On 20 May 2012 I called the CCMA on 0861 161616 explained what
happened and after requesting
my case number I was then advised to
await the ruling of the Commissioner and apply for rescission
thereafter.’
[11]
In
the answering affidavit, the following is stated:

2.13
It is submitted that the Applicant could have informed the CCMA and
Solidarity of his illness. The Applicant
was well aware of his
illness on the 18
th
of April 2012. On or about the 18
th
of April 2012, the Applicant visited a medical practitioner and was
booked off from the 19
th
of April 2012. The Applicant was in possession of the notice of set
down and had the contact details of the CCMA of the CCMA and

Solidarity.
2.14
The Applicant failed to proof (sic) that he took all reasonable steps
to either attend the proceedings
or postpone the matter. The
Applicant further failed to arrange for a fellow colleague to attend
the proceedings and request a
postponement.”
[12]
The
Applicant’s representative, Mr Sono, had been present during
the conciliation proceedings. The Applicant and the First
Respondent
had exchanged communication before the arbitration proceedings, the
last communication having taken place on 8 March
2012.”
[6]
[13]
The
above tends to indicate that the Applicant had an intention to
participate in the arbitration and had a present held desire
to
oppose the relief sought by the First Respondent.
[14]
The
Applicant has provided a reasonable and acceptable explanation for
its default. In the circumstances, the non-attendance of
the
Applicant was not wilful. The reason given by Sono that he did not
apply for a postponement was that he only realised on the
morning of
the hearing that he was not going to be able to attend whilst the
previous day, he thought he was going to be able to
attend. Sono
further states that he suspects the medication that he took made him
dizzy and when he woke up the following day he
was still not well and
this is the explanation as to why he did not contact people on the
day. Furthermore, he explains that he
was the only person dealing
with the disputes and, therefore, no one else in his office knew
about the matter.
[15]
In
respect of the prospects of success, it is alleged that the fixed
term contracts which came to an end on 31 January 2011 were
then
replaced with a verbal contract for another period of 12 months and
that the employees were notified in writing on 0 November
2012 that
the fixed term contracts were not going to be renewed. This is a
prima
facie
defence,
which, if proved at the arbitration, could be a
bona
fide
defence to the employee’s unfair dismissal dispute.
[16]
The
Commissioner seems, in his reasoning, to wish to place the blame on
the Applicant for Sono not having made a postponement application
or
failing to notify the parties of his non-attendance.

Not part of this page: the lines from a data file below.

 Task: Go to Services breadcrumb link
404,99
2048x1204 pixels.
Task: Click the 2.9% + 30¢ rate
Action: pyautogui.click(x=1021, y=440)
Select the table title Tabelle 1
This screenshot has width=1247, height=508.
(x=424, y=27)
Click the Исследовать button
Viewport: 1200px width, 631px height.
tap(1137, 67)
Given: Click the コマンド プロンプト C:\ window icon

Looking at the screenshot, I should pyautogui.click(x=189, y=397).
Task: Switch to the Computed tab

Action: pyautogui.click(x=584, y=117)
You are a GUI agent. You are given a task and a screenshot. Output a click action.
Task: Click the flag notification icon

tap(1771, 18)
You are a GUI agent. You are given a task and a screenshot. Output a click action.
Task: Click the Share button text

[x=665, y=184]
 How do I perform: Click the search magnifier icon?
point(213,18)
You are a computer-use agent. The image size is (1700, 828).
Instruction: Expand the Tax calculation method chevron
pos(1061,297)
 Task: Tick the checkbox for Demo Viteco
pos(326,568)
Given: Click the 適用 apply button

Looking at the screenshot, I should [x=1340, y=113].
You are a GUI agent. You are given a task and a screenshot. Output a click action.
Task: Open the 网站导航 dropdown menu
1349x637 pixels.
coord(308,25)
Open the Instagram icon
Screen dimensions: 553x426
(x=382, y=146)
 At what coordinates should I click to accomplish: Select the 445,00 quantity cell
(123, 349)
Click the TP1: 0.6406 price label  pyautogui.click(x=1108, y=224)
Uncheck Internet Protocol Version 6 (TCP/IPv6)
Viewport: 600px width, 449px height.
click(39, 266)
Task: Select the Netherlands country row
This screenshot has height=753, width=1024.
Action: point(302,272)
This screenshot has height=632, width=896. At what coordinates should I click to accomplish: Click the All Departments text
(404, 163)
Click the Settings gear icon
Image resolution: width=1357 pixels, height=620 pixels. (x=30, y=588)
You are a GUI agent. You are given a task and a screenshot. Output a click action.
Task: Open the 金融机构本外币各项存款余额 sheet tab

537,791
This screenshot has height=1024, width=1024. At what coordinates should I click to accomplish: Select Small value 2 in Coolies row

This enquiry
seems to ignore the fact that Sono was not in wilful default
but did
not attend due to illness.  The effect of the refusal to rescind
the arbitration award is just because Sono was ill
and did not apply
for a postponement and/or notify the parties, that the Applicant’s
right to defend the matter has been
lost. The effect of the ruling
does not serve the interest of justice.
Conclusion
[17]
The
ruling is, accordingly, one that a reasonable commissioner could not
reach on all the material that was before the commissioner.
[18]
The
Court finds that the opposition to the review was not unreasonable in
the circumstances and, accordingly, the Court will not
order costs.
[19]
In
the circumstances, the Court makes the following order:
1.
The
rescission ruling is reviewed and set aside.
2.
The
matter is remitted to the CCMA for arbitration before another
Commissioner other than the Third Respondent.
3.
No
order as to costs.
____________
Cook
AJ
Acting
Judge of the Labour Court of South Africa
APPEARANCES
For
the Applicant:
Advocate
P R Ndlele.
Instructed
by:

Mabu Letaba Attorneys Inc
For
the Respondent:
N Greef.
Instructed
by:

Solidarity.
[1]
Bundle
of Record at 38.
[2]
Bundle
of Record at 14
[3]
[2013]
11 BLLR 1074 (SCA)
[4]
1985 (2) SA 756
(A) 765B-C.
[5]
(2002) 23 ILJ 1048 (LC) at para 21.
[6]
First
Respondent’s heads of argument at 5.